▸ **Provided records**
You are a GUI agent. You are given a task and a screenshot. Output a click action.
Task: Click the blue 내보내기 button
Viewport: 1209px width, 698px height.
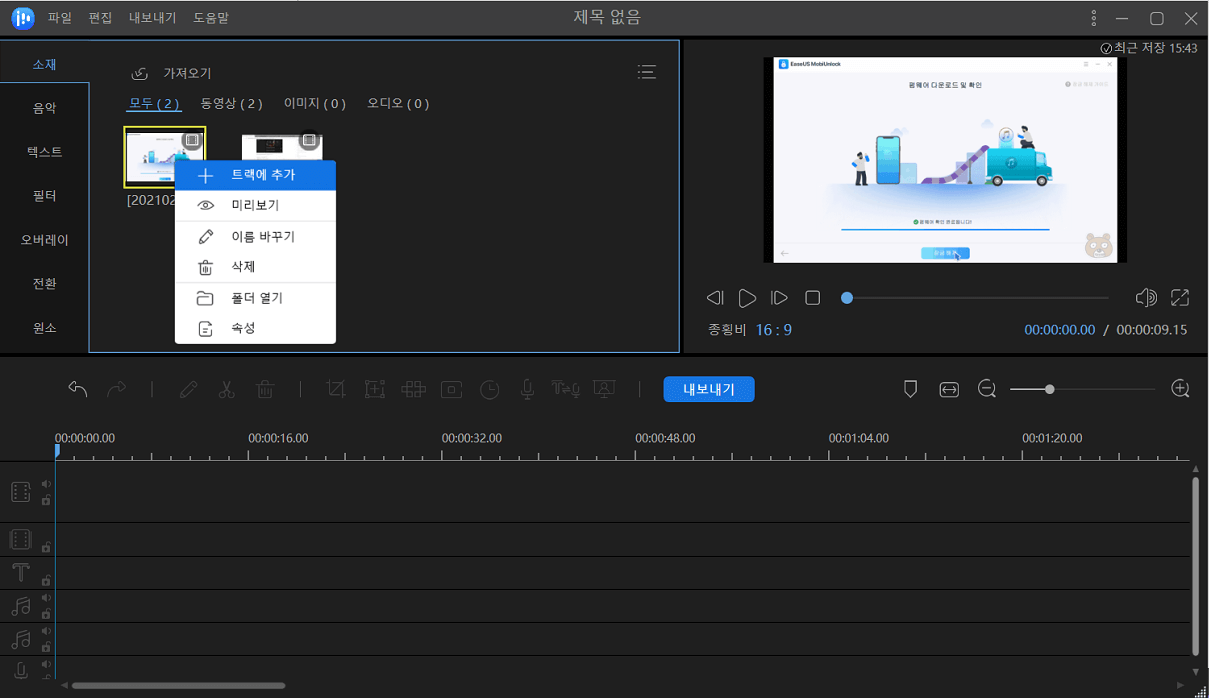pos(708,390)

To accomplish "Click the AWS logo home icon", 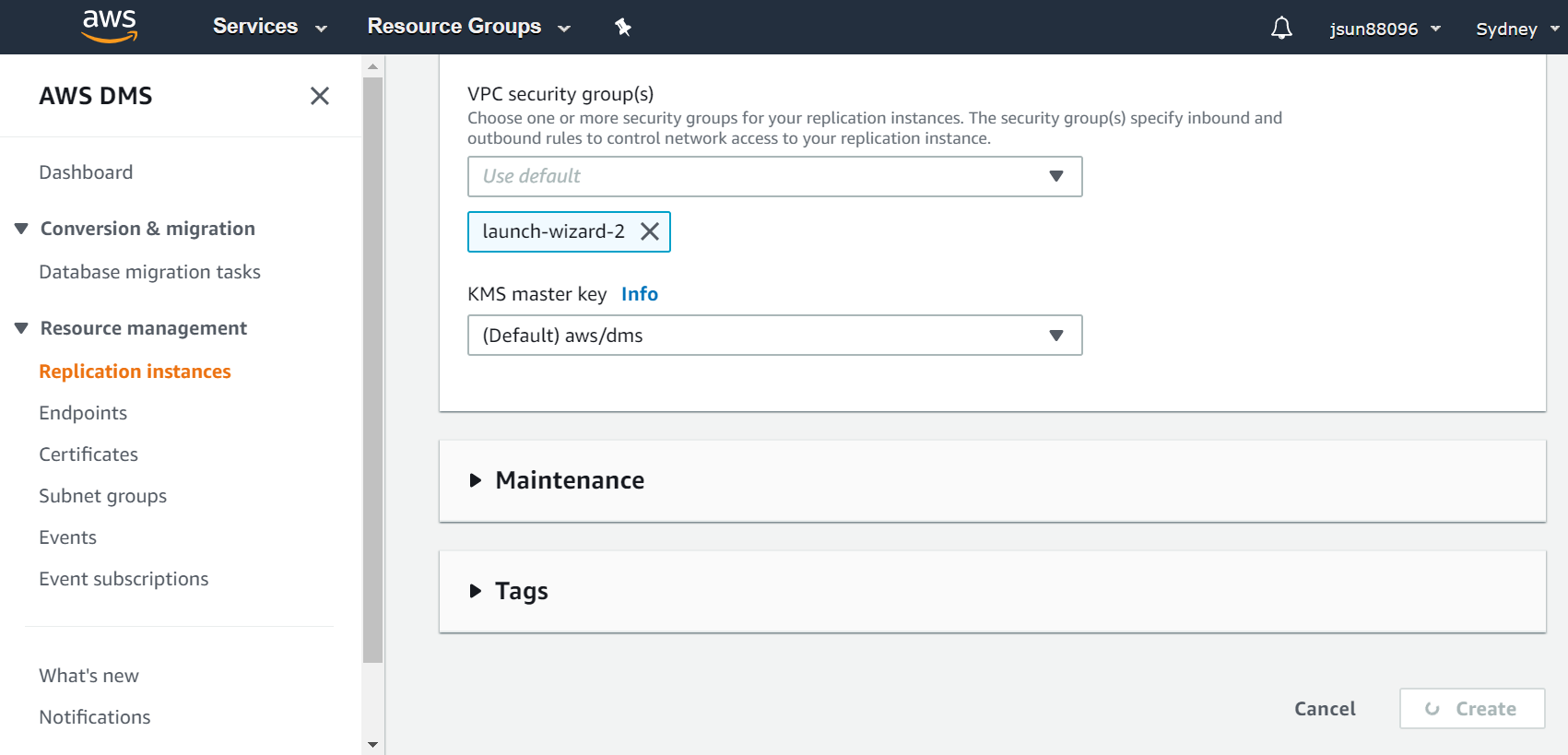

▸ **What is expected**
With the pictures removed, copy the data above word for word.

▸ **Output of the exercise**
You are a GUI agent. You are given a task and a screenshot. Output a click action.
Task: Click the blue 내보내기 button
Viewport: 1209px width, 698px height.
pos(708,390)

To accomplish "Click the AWS logo home icon", 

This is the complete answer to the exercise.